Mueller, the Tibetan activist, said this is typical of the IOC: “The narrative changes depending on the circumstances. Back then they said the Olympics would open the door to change … (now they say) the Olympics are apolitical. “

New challenge

Although it made nominal concessions to critics before 2008, Beijing is unlikely to do so again, said Jude Blanchette, an analyst at the Center for Strategic and International Studies.

“Xi’s China is not the China of 2008, and we shouldn’t expect too many conciliatory gestures, even with relatively mundane requests like easing web censorship for guests staying at hotels near the Olympic venues,” he said. “If anything, Xi administration will continue to streamline to ensure that no security issues arise.”

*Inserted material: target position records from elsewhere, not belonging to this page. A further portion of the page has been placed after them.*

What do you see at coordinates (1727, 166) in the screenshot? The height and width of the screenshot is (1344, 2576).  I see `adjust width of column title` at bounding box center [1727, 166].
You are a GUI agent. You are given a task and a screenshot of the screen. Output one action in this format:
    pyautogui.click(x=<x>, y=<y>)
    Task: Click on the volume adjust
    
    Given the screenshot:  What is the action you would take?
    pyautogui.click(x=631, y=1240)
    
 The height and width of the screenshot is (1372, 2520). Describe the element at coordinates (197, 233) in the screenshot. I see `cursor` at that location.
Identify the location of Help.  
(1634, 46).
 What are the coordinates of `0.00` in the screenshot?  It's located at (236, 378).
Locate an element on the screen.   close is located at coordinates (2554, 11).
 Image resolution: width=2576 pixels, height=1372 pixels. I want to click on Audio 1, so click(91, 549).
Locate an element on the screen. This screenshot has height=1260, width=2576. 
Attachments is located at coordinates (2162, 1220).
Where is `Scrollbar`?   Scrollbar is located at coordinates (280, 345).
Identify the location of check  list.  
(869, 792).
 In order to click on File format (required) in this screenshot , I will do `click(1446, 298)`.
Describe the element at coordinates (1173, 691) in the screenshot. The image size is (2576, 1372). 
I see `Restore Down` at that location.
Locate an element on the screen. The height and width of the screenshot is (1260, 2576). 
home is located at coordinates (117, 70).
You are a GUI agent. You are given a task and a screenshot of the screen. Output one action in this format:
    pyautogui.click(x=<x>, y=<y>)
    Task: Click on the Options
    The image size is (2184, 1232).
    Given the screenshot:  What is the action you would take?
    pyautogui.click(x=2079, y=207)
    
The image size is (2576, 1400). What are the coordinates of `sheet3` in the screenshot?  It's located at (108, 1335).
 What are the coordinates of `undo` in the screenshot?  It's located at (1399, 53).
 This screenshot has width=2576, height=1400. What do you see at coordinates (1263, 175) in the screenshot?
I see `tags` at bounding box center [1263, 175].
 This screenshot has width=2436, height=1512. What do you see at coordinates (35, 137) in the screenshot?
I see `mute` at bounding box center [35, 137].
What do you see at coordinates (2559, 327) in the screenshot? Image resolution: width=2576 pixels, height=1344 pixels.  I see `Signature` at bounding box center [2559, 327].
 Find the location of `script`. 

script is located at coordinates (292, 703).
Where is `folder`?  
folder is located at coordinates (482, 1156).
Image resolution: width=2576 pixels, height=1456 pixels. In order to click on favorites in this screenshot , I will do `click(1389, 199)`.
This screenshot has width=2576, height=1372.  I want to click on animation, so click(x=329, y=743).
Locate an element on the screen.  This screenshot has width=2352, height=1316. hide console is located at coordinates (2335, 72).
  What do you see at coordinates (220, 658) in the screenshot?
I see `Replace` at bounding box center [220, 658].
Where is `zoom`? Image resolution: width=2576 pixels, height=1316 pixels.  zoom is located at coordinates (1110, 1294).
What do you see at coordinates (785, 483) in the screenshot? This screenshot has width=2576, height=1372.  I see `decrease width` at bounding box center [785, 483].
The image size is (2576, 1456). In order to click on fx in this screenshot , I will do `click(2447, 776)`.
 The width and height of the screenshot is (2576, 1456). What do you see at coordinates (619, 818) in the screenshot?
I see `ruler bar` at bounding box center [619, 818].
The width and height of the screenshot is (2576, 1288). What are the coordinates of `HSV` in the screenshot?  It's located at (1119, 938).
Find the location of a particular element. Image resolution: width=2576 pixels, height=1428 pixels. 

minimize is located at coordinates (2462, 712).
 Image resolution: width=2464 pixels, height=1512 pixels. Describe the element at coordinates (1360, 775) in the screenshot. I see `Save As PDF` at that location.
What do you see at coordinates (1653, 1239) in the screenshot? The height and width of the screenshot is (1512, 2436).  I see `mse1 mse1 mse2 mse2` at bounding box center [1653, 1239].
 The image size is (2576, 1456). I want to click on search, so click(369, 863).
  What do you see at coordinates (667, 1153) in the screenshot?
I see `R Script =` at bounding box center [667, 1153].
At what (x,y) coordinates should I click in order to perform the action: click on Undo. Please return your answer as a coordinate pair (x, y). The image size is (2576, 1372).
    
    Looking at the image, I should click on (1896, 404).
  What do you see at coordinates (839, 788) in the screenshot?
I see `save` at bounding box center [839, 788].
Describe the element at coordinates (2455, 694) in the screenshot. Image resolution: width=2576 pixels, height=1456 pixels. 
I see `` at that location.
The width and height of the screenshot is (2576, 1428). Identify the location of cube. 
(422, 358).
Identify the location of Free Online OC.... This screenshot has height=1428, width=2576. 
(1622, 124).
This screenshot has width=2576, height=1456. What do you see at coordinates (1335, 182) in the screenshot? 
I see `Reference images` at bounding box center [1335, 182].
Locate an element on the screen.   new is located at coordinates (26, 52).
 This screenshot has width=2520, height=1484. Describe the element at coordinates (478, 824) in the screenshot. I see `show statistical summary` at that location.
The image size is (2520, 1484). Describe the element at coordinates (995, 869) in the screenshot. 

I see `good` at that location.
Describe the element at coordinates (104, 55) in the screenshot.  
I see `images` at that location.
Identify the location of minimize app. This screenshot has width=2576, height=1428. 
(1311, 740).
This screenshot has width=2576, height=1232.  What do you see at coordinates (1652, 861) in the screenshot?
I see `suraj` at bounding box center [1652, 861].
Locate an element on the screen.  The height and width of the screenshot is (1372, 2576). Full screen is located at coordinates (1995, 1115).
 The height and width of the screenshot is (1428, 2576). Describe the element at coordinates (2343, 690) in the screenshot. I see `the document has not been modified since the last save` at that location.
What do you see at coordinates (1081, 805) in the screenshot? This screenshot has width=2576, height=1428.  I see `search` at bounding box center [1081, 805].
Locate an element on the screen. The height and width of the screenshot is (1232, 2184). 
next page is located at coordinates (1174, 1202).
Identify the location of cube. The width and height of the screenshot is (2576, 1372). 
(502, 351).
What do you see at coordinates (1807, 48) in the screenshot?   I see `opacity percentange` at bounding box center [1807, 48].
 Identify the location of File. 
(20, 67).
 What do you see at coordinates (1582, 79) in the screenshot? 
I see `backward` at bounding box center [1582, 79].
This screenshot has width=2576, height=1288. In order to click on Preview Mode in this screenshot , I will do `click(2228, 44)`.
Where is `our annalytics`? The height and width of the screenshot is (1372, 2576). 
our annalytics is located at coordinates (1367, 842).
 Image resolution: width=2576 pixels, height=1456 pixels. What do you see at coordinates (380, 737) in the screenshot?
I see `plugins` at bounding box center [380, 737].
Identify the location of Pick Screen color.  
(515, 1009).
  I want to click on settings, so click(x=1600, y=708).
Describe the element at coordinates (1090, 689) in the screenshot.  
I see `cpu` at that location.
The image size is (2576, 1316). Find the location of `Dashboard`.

China is not in the same place economically either. While China was definitely a major player in 2008, it was still some sort of emerging economy, while now it is a global behemoth challenging the US for the title of the world’s largest economy. Since 2008, China’s GDP has risen from $ 4.6 trillion to $ 14.3 trillion, according to the World Bank. In recent years, the Xi Belt and Road Initiative, as well as trade agreements with the European Union and across Asia, have tied the world economy ever closer to Beijing.

This could be a boon to Beijing’s attempts to fend off any significant boycott. Nick Marro, an analyst with the Economist Intelligence Unit, noted that “many developing countries in Xinjiang have not been as vocal as in the West” as emerging economies remain “interested in continuing to attract Chinese investment.”

Kassam, the Lowy analyst, said a formal boycott will be difficult for many countries amid the expected setback from Beijing, while companies that publicly refuse to sponsor the Games will essentially write off the Chinese market. This month, Hu Xijin, editor of the nationalist state tabloid Global Times, predicted that “China will seriously sanction any country that obeys such a call (to boycott).”

While such calls mean nothing, Beijing still faces the immense challenge of not only surpassing, or at least surpassing, its own performance 14 years ago, but also creating a new monument to China’s growth in prestige and power.

Although the coronavirus has damaged China’s global reputation, it could make the task of the first games much easier since the pandemic began. Expectations will be lower, especially if the Tokyo Games are scrapped, or even heavily controlled and muted – or, worse, scrapped.

“The likelihood of an Olympic boycott in 2022 is increasing day by day.”Natasha Kassam, Lowy Institute

With coronavirus cases across China still very low and a mass vaccination program currently under way, Beijing may be one of the best-positioned cities to host traditional Olympic Games, especially the Winter Games, which tend to have fewer people and fewer athletes than at participate in the summer games. With more than 21 million people in Beijing, which is a short bullet train ride from many venues, China also has a built-in audience – and 12 months to get vaccinated.

However, when comparing Beijing and Tokyo, the coronavirus situation in each Olympic host city should be considered.

Tokyo was the epicenter of the Japan outbreak, recording over a quarter of the country’s 420,000+ cases, according to Johns Hopkins University. Beijing, which was strictly closed in the early days of the pandemic, has officially only registered around 1,000 cases.

Timing is also an important factor. Vaccines weren’t in the game when the 2020 Tokyo Games were postponed, and Japan only started its vaccination program this week. The 2022 Olympics will take place at a time when many countries have had just enough time to vaccinate at least part of their populations.

While the prerequisites are in place for China to benefit from successful games as a propaganda victory for dealing with coronavirus and its authoritarian style of governance, the course of the pandemic remains unpredictable and too many variables remain, let alone variants of concrete predictions. And countries and companies can surprise experts by complying with their calls for boycotts.

In the end, China’s leaders can hope that, as in 2008, after much excitement leading up to the Beijing 2022 event, only successful games will be remembered – and not the controversy.

CNN’s Ben Westcott contributed to the coverage.